• _WORK ORDER 1_
In the passage on blockchain in trade finance, rewrite the paragraph beginning "Contour for example" as a short bulleted list that keeps its main facts.
• _WORK ORDER 2_
According to the passage on blockchain in trade finance, what was the average level of maturity in the "Periodic Table of DLT Projects," and on what scale was it measured?
• _WORK ORDER 3_
Carry the passage on blockchain in trade finance forward from its final sentence.

• _PASSAGE SHOWN_
--*--
The Periodic Table of DLT
As mentioned earlier on in this post Emmanuelle also produced, in November 2019, a report entitled “Blockchain & DLT in Trade – A Reality Check”, co-authored with Trade Finance Global, in this report she published a “Periodic Table of DLT Projects” where on a scale of 0 to 5, the average level of maturity was 2.3 showing that most projects are in between the pilot phase and entering production.
She is hoping to update the periodic table in Q3 of 2020 and she believes that by then the average level of maturity will be above 2.3. We.trade was already mentioned as was Geneva based, Komgo, that was launched in December 2018 which focuses on international commodities trading like oil and gas.
Many other initiative such as Marco Polo and Contour have successfully launched numerous Proof of Concepts and are now entering production. You have many different speeds of developments of blockchain initiatives in trade finance. What explains this difference is that start-ups are more agile and can move faster than consortiums.
Contour for example was previously known as Voltron which was a consortium of banks which was run by committee that made decision making difficult and time consuming. In January 2020, Voltron was re-invented as a separate legal entity called Contour. It had a change in governance structure, a CEO and is now able to provide a full commercial service. This governance structure explains to a large extent the differences in maturity that you see with these different projects.
Emmanuelle believes that in the coming 6 – 12 months the landscape will change quite significantly.
--*--
• _PROVIDED INFORMATION_
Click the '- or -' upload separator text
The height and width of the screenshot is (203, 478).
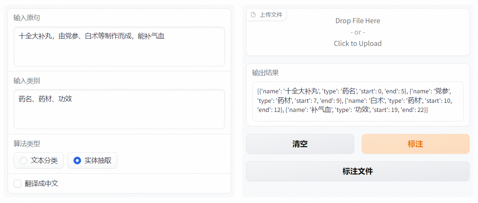[358, 32]
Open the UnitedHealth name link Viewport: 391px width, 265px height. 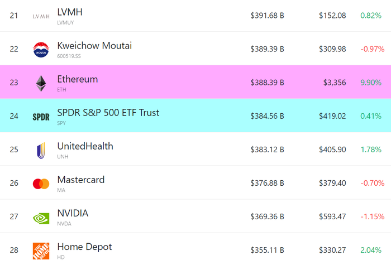point(85,146)
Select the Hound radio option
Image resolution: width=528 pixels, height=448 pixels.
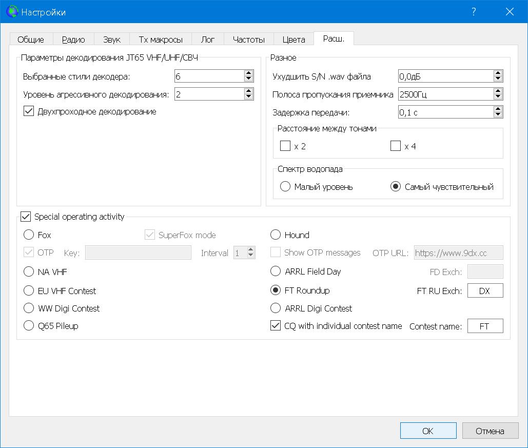tap(276, 235)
--*--
• _RESPONSE 1_
- Contour was previously known as Voltron, a consortium of banks run by a committee, which made decision making difficult and time consuming.
- In January 2020, Voltron was re-invented as a separate legal entity called Contour.
- Contour had a change in governance structure and a CEO, and it can now provide a full commercial service.
- Governance structure largely explains the differences in maturity among these projects.

• _RESPONSE 2_
The average level of maturity was 2.3 on a scale of 0 to 5.

• _RESPONSE 3_
Regulators & regulatory sandboxes
Emmanuelle recognises that it can be a long journey to fully comprehend what is blockchain and its potential. In her opinion there has been a big change over the last years and many more people now understand what is blockchain, what it can do and the challenges that come with it. More work still needs to be done to educate the regulators.
Regulatory sandboxes are regulatory tools that are used by policy makers to stimulate business innovation. They enable the creation of an intimate environment whereby businesses can draw on the expertise and advice of a regulator and to test their products under less stringent regulatory requirements resulting in lower compliance costs. This is very beneficial in the case of a technology like blockchain that is still very new and where there are no regulatory framework.
From the regulator standpoint the regulatory sandboxes allows the regulators to familiarise themselves with the technology and the various regulatory challenges that it raises or that may need to be addressed.
For Emmanuelle these regulatory sandboxes are a win win as they stimulate innovation, test in a way the adequacy of the regulatory regime, identify adjustments that need to be made, and they help regulators to familiarize themselves with the technology.
Could blockchain have helped to limit the economic impact of COVID-19
Emmanuelle points out that blockchain is not a magical wand. Trade plummeted because of the lockdown and many businesses had to stop their activities. Blockchain could not have changed this state of affairs.
However blockchain is an interesting tool to address some supply chain inefficiencies that the current pandemic has exposed. The current crisis has revealed structural inadequacies in our supply chains in the sourcing of some critical supplies such as ventilators and personal protective equipment. It has underscored the need for businesses and governments to improve the integrity and provenance of pharmaceutical products and for supply chains to be more agile.
There has been scandals around millions of counterfeit masks being imported. As Emmanuelle recently expressed in a presentation, the current pandemic has shown that tracking is vital and this is where blockchain can help.
Blockchain based systems provide an open tamper proof record of transactions that allow for transparency across the entire supply chain. It allows to easily identify the source of transgressions and to fight counterfeits. It could help hospitals and healthcare organisations to trace products along the supply chain and ensure that they are certified according to international standards.